(PROVIDED ENTRIES)

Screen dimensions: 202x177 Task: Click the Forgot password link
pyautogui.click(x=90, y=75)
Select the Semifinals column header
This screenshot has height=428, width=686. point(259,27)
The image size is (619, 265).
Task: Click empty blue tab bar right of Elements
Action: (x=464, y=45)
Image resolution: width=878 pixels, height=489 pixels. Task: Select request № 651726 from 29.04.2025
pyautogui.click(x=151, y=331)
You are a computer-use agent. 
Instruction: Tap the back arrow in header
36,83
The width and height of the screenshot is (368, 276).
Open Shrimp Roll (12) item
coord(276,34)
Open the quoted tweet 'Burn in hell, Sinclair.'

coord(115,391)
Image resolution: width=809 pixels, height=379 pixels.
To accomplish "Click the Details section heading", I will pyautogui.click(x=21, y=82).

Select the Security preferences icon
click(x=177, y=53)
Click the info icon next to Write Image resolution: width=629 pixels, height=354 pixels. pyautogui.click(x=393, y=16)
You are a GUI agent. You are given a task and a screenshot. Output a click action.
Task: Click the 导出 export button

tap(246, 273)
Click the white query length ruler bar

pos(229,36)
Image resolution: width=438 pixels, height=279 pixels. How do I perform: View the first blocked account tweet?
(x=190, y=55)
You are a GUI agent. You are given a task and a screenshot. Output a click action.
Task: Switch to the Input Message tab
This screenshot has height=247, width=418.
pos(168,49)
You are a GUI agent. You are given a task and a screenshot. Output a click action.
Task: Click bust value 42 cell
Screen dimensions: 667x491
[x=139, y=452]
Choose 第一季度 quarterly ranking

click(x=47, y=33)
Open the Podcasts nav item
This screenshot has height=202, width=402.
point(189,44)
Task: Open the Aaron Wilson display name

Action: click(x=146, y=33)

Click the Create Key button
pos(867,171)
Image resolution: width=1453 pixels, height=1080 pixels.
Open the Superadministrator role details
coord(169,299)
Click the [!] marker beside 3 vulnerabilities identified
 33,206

(End PROVIDED ENTRIES)

# EXERCISE REQUIREMENTS
Every record above must be set down again, word for word.

# SOLUTION FOR THIS TASK
Screen dimensions: 202x177 Task: Click the Forgot password link
pyautogui.click(x=90, y=75)
Select the Semifinals column header
This screenshot has height=428, width=686. point(259,27)
The image size is (619, 265).
Task: Click empty blue tab bar right of Elements
Action: (x=464, y=45)
Image resolution: width=878 pixels, height=489 pixels. Task: Select request № 651726 from 29.04.2025
pyautogui.click(x=151, y=331)
You are a computer-use agent. 
Instruction: Tap the back arrow in header
36,83
The width and height of the screenshot is (368, 276).
Open Shrimp Roll (12) item
coord(276,34)
Open the quoted tweet 'Burn in hell, Sinclair.'

coord(115,391)
Image resolution: width=809 pixels, height=379 pixels.
To accomplish "Click the Details section heading", I will pyautogui.click(x=21, y=82).

Select the Security preferences icon
click(x=177, y=53)
Click the info icon next to Write Image resolution: width=629 pixels, height=354 pixels. pyautogui.click(x=393, y=16)
You are a GUI agent. You are given a task and a screenshot. Output a click action.
Task: Click the 导出 export button

tap(246, 273)
Click the white query length ruler bar

pos(229,36)
Image resolution: width=438 pixels, height=279 pixels. How do I perform: View the first blocked account tweet?
(x=190, y=55)
You are a GUI agent. You are given a task and a screenshot. Output a click action.
Task: Switch to the Input Message tab
This screenshot has height=247, width=418.
pos(168,49)
You are a GUI agent. You are given a task and a screenshot. Output a click action.
Task: Click bust value 42 cell
Screen dimensions: 667x491
[x=139, y=452]
Choose 第一季度 quarterly ranking

click(x=47, y=33)
Open the Podcasts nav item
This screenshot has height=202, width=402.
point(189,44)
Task: Open the Aaron Wilson display name

Action: click(x=146, y=33)

Click the Create Key button
pos(867,171)
Image resolution: width=1453 pixels, height=1080 pixels.
Open the Superadministrator role details
coord(169,299)
Click the [!] marker beside 3 vulnerabilities identified
 33,206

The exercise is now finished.